- **WHAT THE TASK REQUIRES**
Copy exactly the lines of the records below, starting at the line that contains "You are a computer-use" and continuing through the last line, both included; omit any pictures.

- **INPUT**
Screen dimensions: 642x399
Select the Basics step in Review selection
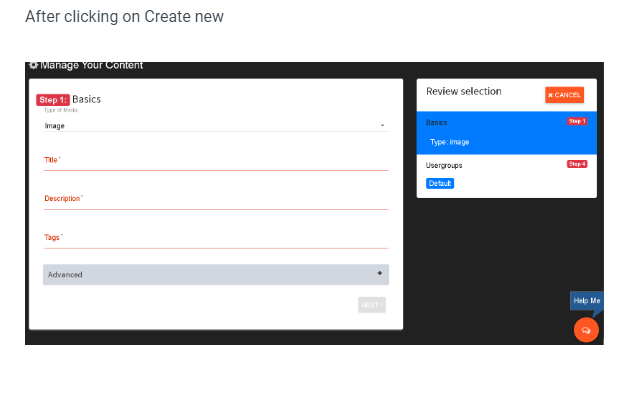(506, 133)

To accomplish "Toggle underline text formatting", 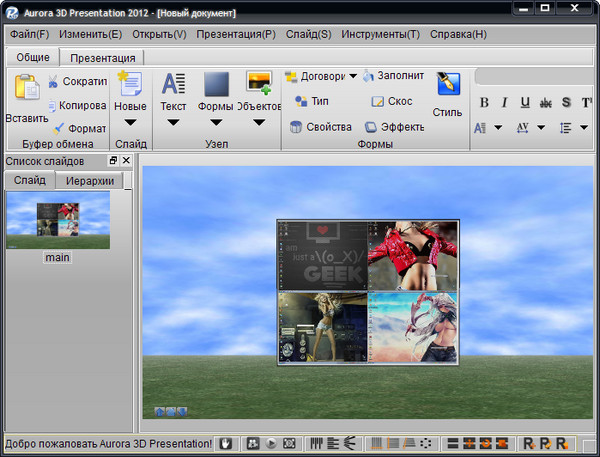I will (x=525, y=102).
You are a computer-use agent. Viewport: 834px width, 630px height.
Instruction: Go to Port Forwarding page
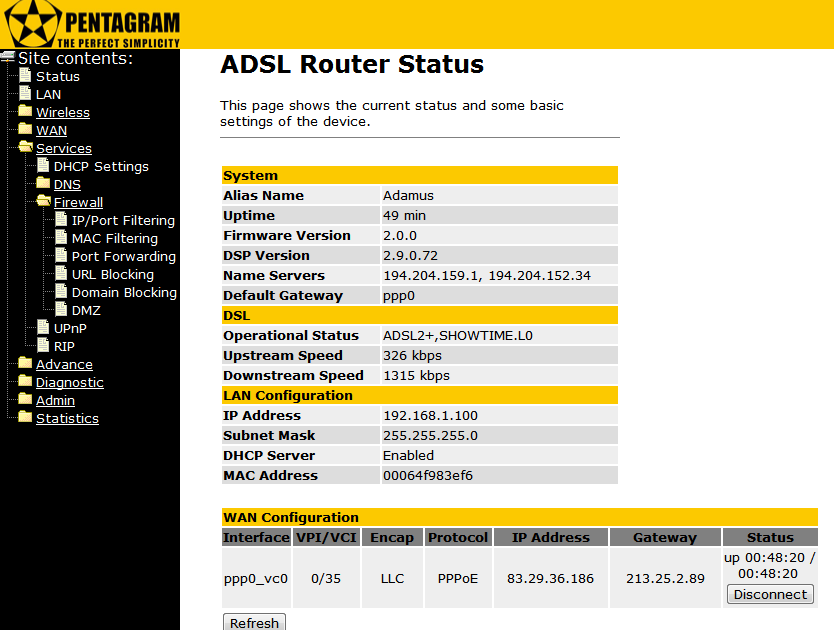(123, 257)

- **ANSWER SECTION**
You are a computer-use agent. Viewport: 834px width, 630px height.
Instruction: Go to Port Forwarding page
(123, 257)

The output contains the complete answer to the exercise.